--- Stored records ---
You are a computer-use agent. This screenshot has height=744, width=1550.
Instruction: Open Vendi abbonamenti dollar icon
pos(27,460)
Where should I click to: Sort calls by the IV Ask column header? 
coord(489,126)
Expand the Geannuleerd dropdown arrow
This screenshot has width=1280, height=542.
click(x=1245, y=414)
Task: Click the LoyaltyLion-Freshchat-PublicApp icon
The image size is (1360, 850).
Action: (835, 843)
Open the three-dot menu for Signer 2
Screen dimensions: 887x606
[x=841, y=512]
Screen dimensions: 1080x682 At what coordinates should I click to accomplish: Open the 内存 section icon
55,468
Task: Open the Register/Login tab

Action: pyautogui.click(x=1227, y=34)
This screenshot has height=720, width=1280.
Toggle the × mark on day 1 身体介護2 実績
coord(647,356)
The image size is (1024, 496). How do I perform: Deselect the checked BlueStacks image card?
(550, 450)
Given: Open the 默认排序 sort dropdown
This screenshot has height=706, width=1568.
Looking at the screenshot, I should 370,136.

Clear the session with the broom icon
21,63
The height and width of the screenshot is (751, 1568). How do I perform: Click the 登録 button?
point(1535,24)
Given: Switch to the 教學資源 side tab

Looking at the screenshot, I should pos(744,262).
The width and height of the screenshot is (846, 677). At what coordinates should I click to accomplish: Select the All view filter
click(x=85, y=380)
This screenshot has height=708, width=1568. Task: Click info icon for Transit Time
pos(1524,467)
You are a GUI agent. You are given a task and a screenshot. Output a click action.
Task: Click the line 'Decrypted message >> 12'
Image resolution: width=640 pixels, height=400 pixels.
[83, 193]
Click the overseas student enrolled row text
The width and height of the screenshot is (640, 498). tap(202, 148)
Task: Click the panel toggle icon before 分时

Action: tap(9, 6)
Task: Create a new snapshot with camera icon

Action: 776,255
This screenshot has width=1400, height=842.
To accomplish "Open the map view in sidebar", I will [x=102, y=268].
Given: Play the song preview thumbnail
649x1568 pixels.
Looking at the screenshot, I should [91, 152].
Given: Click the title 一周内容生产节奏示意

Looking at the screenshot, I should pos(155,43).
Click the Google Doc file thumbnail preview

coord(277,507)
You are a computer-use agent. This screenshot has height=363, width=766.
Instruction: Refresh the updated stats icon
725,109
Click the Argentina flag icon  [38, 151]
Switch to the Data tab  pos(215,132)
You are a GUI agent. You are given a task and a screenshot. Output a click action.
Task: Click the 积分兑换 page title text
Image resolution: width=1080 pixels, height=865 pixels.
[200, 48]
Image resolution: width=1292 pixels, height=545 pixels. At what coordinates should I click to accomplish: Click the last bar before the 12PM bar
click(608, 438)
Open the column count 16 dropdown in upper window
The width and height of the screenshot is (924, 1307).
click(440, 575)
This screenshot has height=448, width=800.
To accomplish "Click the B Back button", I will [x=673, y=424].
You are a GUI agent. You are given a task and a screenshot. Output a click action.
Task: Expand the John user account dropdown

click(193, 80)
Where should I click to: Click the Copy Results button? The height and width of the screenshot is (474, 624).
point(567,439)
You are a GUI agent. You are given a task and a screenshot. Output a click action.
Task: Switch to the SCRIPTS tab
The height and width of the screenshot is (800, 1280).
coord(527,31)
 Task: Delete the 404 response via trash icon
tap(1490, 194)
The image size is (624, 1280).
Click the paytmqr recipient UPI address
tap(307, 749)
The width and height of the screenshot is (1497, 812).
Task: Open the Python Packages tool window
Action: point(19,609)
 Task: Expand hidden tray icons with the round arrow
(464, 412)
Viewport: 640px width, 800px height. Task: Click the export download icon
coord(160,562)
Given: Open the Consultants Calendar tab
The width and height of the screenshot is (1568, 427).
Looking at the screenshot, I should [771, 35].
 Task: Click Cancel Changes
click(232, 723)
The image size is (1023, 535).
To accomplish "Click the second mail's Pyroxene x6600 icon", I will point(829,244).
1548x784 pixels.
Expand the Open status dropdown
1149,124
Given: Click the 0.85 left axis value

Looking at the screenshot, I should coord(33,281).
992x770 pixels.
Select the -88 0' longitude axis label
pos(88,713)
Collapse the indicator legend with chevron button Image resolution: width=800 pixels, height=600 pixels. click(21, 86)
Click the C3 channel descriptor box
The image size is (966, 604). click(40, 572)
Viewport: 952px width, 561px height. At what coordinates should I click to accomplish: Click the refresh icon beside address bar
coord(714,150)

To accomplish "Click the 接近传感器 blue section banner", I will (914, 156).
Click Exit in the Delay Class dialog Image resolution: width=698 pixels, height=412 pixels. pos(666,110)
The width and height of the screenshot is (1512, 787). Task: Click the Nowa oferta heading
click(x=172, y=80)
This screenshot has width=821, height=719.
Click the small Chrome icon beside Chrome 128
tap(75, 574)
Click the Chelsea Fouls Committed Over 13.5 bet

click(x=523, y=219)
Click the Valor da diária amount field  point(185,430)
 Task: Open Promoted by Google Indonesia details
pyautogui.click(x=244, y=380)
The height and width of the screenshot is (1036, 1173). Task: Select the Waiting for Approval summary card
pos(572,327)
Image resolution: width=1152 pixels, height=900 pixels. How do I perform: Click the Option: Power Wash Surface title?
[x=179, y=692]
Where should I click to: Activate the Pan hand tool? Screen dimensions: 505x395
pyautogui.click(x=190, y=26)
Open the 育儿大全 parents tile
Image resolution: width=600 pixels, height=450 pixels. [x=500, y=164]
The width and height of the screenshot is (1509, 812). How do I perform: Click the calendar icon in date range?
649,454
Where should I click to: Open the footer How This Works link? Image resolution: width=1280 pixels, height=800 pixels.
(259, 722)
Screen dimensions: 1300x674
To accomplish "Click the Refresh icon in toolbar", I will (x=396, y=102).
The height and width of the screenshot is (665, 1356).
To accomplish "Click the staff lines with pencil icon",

--- Work instructions ---
Show every line of the data that includes the string "will".

--- Response to this exercise ---
To accomplish "Open the map view in sidebar", I will [x=102, y=268].
To accomplish "Click the B Back button", I will [x=673, y=424].
To accomplish "Click the second mail's Pyroxene x6600 icon", I will point(829,244).
To accomplish "Click the 接近传感器 blue section banner", I will (914, 156).
To accomplish "Click the Refresh icon in toolbar", I will (x=396, y=102).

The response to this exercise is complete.